Sayfalar

21 Aralık 2015 Pazartesi

Sonbahar Şarkısı

I

Yakında dalacağız soğuk karanlıklara;
Hoşça kal, gür ışığı kısa yazlarımızın!
Duyarım düşüşünü ölümcül vuruşlarla
Avluların taşında çatırdayan dalların.

Bütün kış benliğime dolacak elbet: öfke,
Hınç, ürperti, dehşet, katı ve güçlü emek,
Ve, güneş gibi, senin kutup cehenneminde,
Kalbim kızarıp donmuş bir taşa dönüşecek.

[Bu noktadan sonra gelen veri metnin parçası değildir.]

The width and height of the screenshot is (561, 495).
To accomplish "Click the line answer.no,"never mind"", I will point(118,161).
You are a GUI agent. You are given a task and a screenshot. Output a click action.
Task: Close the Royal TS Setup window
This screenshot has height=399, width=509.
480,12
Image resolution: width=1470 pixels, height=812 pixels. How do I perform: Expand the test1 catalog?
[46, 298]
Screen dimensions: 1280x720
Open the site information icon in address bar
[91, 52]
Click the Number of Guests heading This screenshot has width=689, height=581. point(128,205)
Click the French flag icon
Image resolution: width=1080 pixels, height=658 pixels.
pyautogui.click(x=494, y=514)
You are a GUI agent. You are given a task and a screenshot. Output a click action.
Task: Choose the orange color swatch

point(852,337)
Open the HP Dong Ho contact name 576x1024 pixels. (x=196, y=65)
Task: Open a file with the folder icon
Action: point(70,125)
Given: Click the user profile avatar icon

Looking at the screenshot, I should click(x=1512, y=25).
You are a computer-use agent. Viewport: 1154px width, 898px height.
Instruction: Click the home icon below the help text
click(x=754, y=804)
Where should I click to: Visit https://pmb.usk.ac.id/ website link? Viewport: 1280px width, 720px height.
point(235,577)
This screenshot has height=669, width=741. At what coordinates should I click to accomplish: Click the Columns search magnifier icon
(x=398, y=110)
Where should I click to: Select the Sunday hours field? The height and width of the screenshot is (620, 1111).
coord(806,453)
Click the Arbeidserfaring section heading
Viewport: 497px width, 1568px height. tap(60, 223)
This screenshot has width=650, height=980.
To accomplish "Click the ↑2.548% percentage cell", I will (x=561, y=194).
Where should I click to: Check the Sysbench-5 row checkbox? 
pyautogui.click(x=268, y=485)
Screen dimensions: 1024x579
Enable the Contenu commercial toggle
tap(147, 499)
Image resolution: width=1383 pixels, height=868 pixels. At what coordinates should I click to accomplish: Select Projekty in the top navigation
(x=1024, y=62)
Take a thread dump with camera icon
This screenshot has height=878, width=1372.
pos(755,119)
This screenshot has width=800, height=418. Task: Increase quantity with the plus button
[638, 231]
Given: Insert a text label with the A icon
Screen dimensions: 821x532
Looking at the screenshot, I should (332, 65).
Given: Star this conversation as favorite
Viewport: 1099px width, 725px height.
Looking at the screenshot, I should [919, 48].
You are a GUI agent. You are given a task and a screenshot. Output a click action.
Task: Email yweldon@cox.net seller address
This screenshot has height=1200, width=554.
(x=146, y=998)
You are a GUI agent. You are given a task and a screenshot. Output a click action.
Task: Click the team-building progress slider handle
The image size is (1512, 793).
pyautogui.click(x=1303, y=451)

Titrer, kulak veririm devrilen her kütüğe;
Hem daha boğuk değil sesi darağacının.
Ruhum nasıl da benzer yıkılan bir kuleye
Darbeleri altında o hoyrat koçbaşının.

Sanırım, bu tekdüze darbeyle salınırken,
Bir yerlerde acele çakılan bir tabut var.
Kimin için? - Dün yaz’dı; işte sonbahar, gelen!
Bu gizemli gürültü bir veda gibi çınlar.


II

Severim yeşilini badem gözlerinizin,
Tatlı güzellik, ne ki her şey çok acı bana,
Hiçbir şey, ne aşkınız, ne oda, ne şömine,
Dengi değil denizde ışıldayan güneşin.

Yine de sevin beni, ey kalp! annelik edin,
İyilik bilmeze ve yaramazın tekine;
Âşık veya kız kardeş, daim anlık zevkine,
Şanlı bir sonbaharın veya batan güneşin.

Kısa meşgale! Mezar bekliyor; yutmak için!
Ah! bırakın, koyayım başımı dizinize,
Tadayım, hasret kalıp beyaz ve kızgın yaza,
O solgun ışığını mevsim sonu günlerin!